Norman Norell (1900-1972) was the first American fashion designer to compete successfully with French couture. In 1943, he received the first Coty American Fashion Critics Award and in 1956 was inducted into the Coty Hall of Fame. Norell was a visiting critic at Parsons from 1943 until his death in 1972. The collection includes fashion sketches, photographs, news clippings, print ads, awards, scrapbooks, biographical material and two examples of Norell's clothing.

Fashion designer Mildred Orrick (1906-1994) graduated from Parsons in 1928 and went on to a career as a fashion and costume designer and illustrator, and designed part of the Futurama exhibition at the 1939 New York World's Fair. Orrick was a visiting critic at Parsons from 1947 to 1962. The collection consists of Orrick's fashion and theater costume sketches, 1920s-1950s.
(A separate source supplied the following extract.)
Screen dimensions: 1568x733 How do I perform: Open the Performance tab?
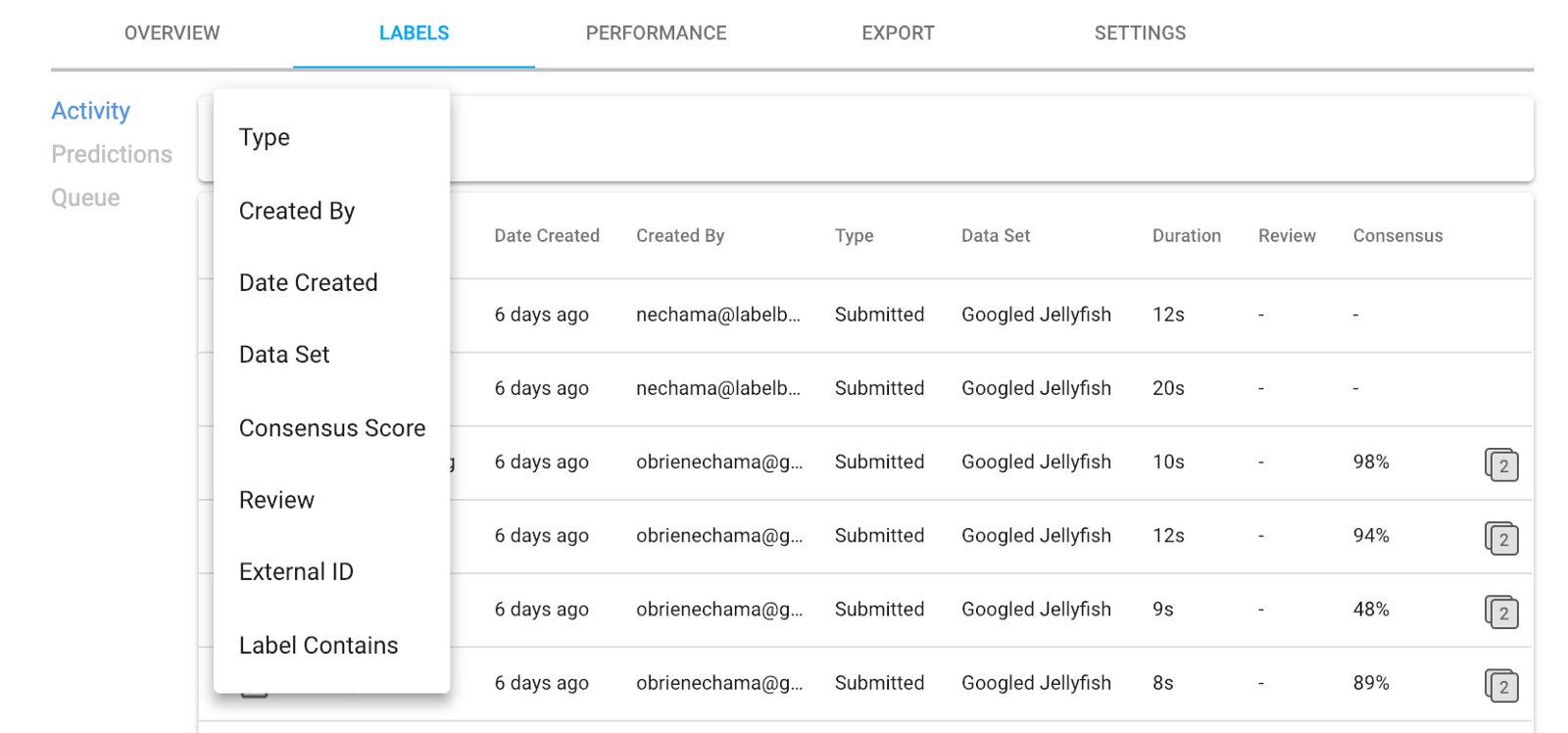point(656,33)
Additional Orrick sketches may be found in the Kellen Design Archives' Claire McCardell sketch collection.

Herbert Sondheim (1895-1966), who taught at Parsons in 1946, ran a dressmaking business that produced affordable versions of high-end fashion. The Kellen Design Archives holds Sondheim's nineteen scrapbooks, the bulk of which contain fashion drawings depicting the work of Vionnet, Chanel, Molyneux, and others. Sondheim used these drawings as templates and inspiration for his own dress designs. Two scrapbooks contain news clippings, photographs and correspondence from 1946-1947.

Collection mainly consists of publicity photographs, press clippings, fashion show programs, and other materials related to the fashion design career of Stephen Walton Biddle Mason, Jr., known professionally as Stefan, between the mid-1940s and early 1960s.
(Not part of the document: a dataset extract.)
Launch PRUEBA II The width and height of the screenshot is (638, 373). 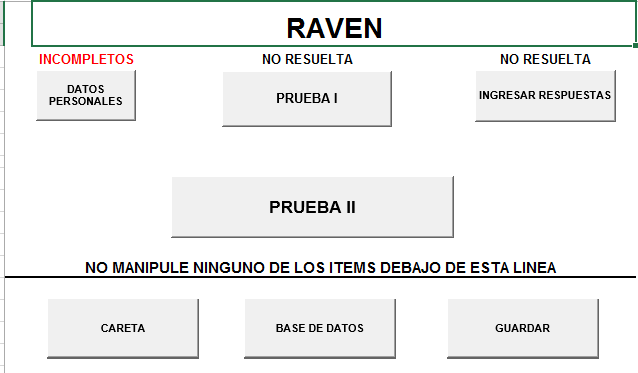tap(312, 207)
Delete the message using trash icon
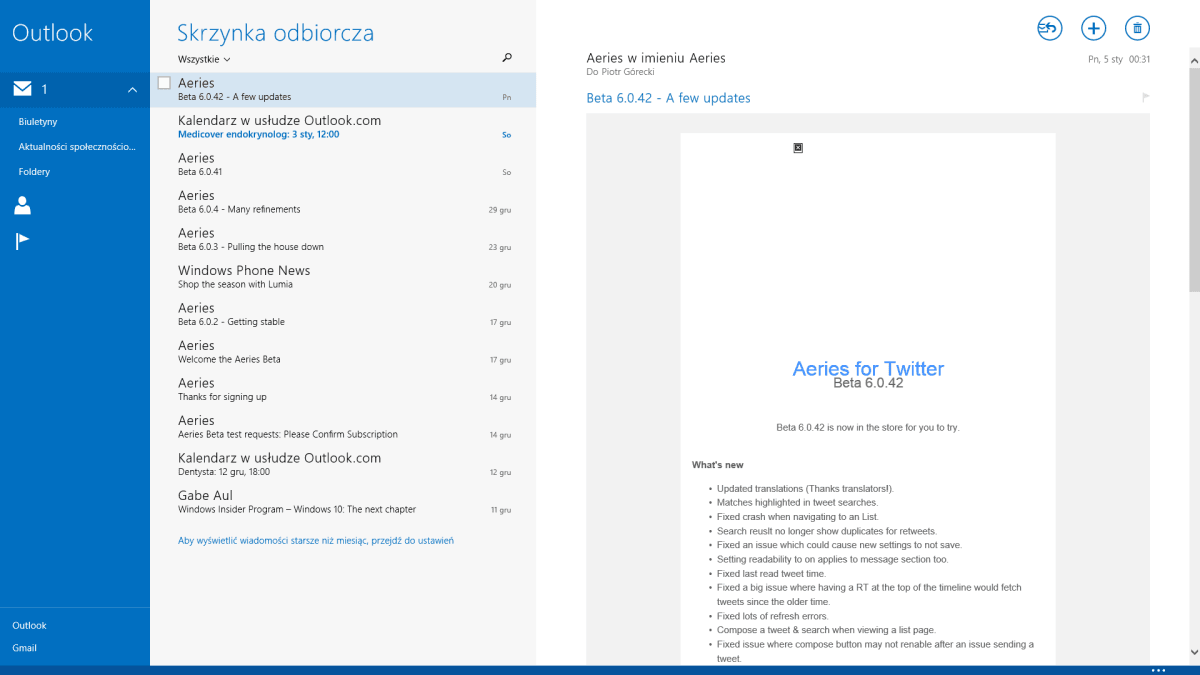The height and width of the screenshot is (675, 1200). point(1137,29)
French-born Joset Walker (1902-1999) graduated from Parsons in 1928. A leading designer of ready-to-wear clothing for Saks Fifth Avenue's Theatrical Department, Walker briefly served as head costume designer for RKO Studios, working under the name Josette De Lima. Walker began designing for wholesale manufacturer David M. Goodstein in 1940, and founded Joset Walker Designs before retiring from fashion design. The collection includes scrapbooks of news clippings, publicity and fashion photographs, and ephemera documenting Walker's career.

Chester Weinberg (1931-1985) graduated from Parsons School of Design in 1951 and served as a visiting critic and lecturer on fashion design at the school from 1955 to 1985. Weinberg rose to fame in the 1960s, establishing his own label, Chester Weinberg Ltd. in 1966. He later became a consultant and was appointed design director of Calvin Klein jeans in 1981. The collection consists of a scrapbook containing news clippings, fashion print ads, and photographs primarily chronicling Weinberg’s career from 1966 until 1975, and one fashion sketch.
 

A leading figure in the development of American ready-to-wear clothing, John Weitz (1923-2002) established one of the first American signature menswear lines. Through various licensing arrangements combined with self-referential advertising campaigns, he established an international consumer base and became a multi-millionaire. In addition to fashion design, Weitz pursued an array of other interests, becoming a successful racing car driver, yachtsman, best-selling author and photographer. Weitz was a visiting lecturer at Parsons School of Design between 1975 and 1995. The collection includes sketches and design drawings, exhibition files, scrapbooks, newspaper and magazine clippings, publications, photographs, and audiovisual recordings of promotional campaigns, fashion shows and television commercials.